Bangla in GNU/Linux : making the Penguin speak in Bengali
The need to localize
In a Sourceforge article on localization, Prof. Venkatesh Hariharan makes a pertinent comment - “The localisation of Linux to Indian languages can spark off a revolution that reaches down to the grassroots levels of the country”
The problem faced in harnessing the power of ICT(information & communication technologies) in India is that all such enabling software is in English - a language that a mere 10-15% of the population is proficient in. The dialogs, menus, interfaces are in English as is the documentation.Although such a scenario is desirable and advantageous to the point that it establishes a ‘lingua franca’, in case of countries like India and Bangladesh the situation leads to ‘technological poverty’.
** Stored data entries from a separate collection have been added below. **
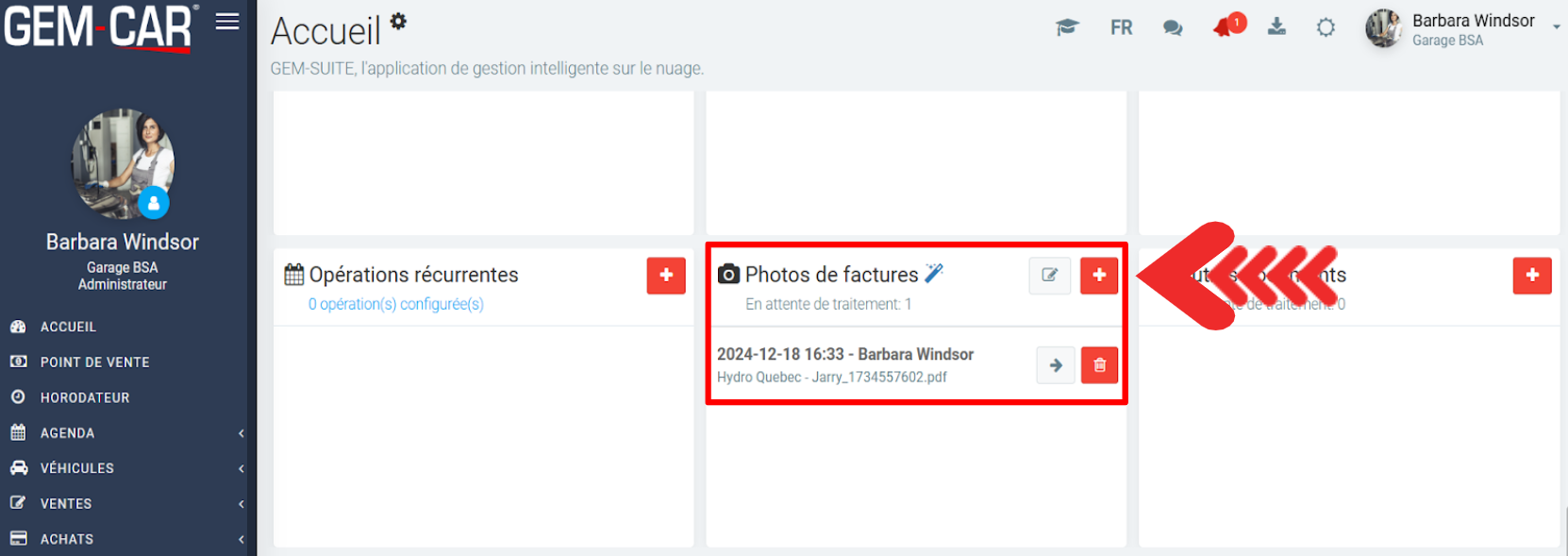Viewport: 1568px width, 556px height.
Task: Add a new recurring operation
Action: pos(666,276)
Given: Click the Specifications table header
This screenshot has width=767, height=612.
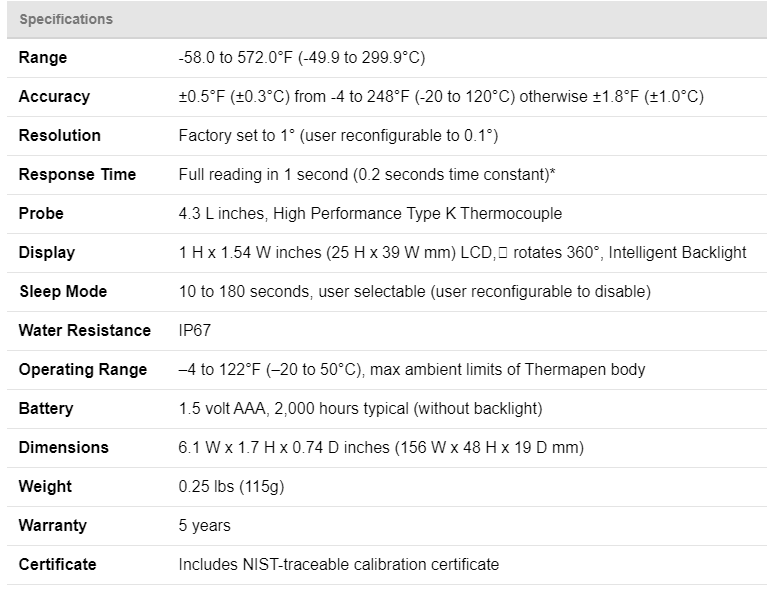Looking at the screenshot, I should coord(66,19).
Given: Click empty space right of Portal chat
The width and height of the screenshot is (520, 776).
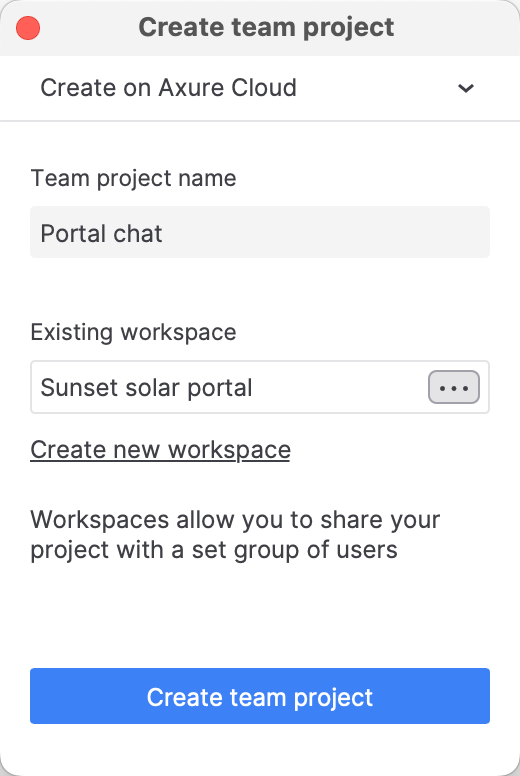Looking at the screenshot, I should [327, 232].
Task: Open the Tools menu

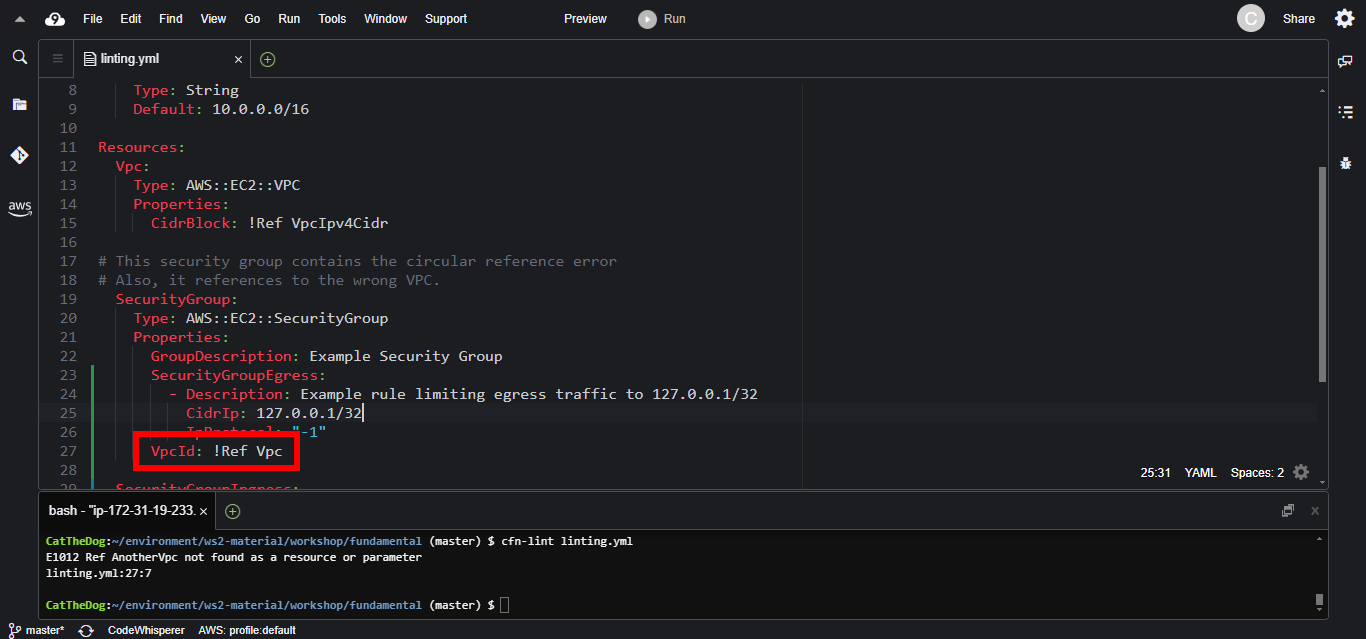Action: 332,18
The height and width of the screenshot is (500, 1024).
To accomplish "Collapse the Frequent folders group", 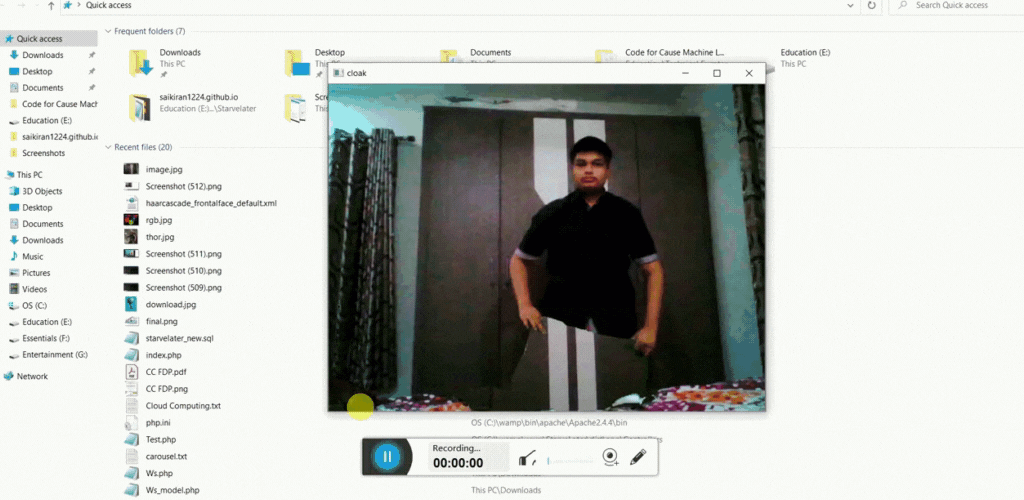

To bridge the digital divide by taking technology to the masses, one of the important aspects of the Free Software and Open Source Software movements has been taking GNU/Linux OS and adapting it to the local cultural nuances. Localization is a national level collaborative effort to “Indianize” software and make culture an integral part of the computing experience. Locale handles the cultural conventions as for example the formatting of date and time, the representation of numbers, the symbols for currency etc. The glibc package currently possesses both bn_IN and bn_BD (for India and Bangladesh respectively)
Bangla (or Bengali) is one of the most important languages in the world in terms of the number of users. The language possesses a well-established phonetic script and the Unicode range for Bangla Characters is from 0980 to 09FF. However, Indic scripts are notoriously difficult to add support to due to the existence of conjuncts (’yuktakshars’) and non-standard spellings.
Thus, one of the major difficulties in localizing GNU/Linux in Bangla is also the absence of suitable font (font sets). Unicode represents Bengali text as a sequence of Bengali characters. Unlike most European scripts, just rendering these characters is not enough for Bengali (and other Indic scripts); it is necessary to form new glyphs by combining several characters.
Until recently, there was no accepted standard that described it completely. This has been addressed in the extension to the TrueType font format known as Open Type (along with some rules in Unicode for reordering the characters before combining them).
A description of the parts of the specification relevant to Indic scripts is available through Microsoft’s typography site Under the Windows operating system, Internet Explorer uses the Uniscribe layout engine to render open type features. Recent versions of Windows, e.g. Windows 2000 or XP, ship with the required version, and installing a recent version of Internet Explorer is usually sufficient for older versions.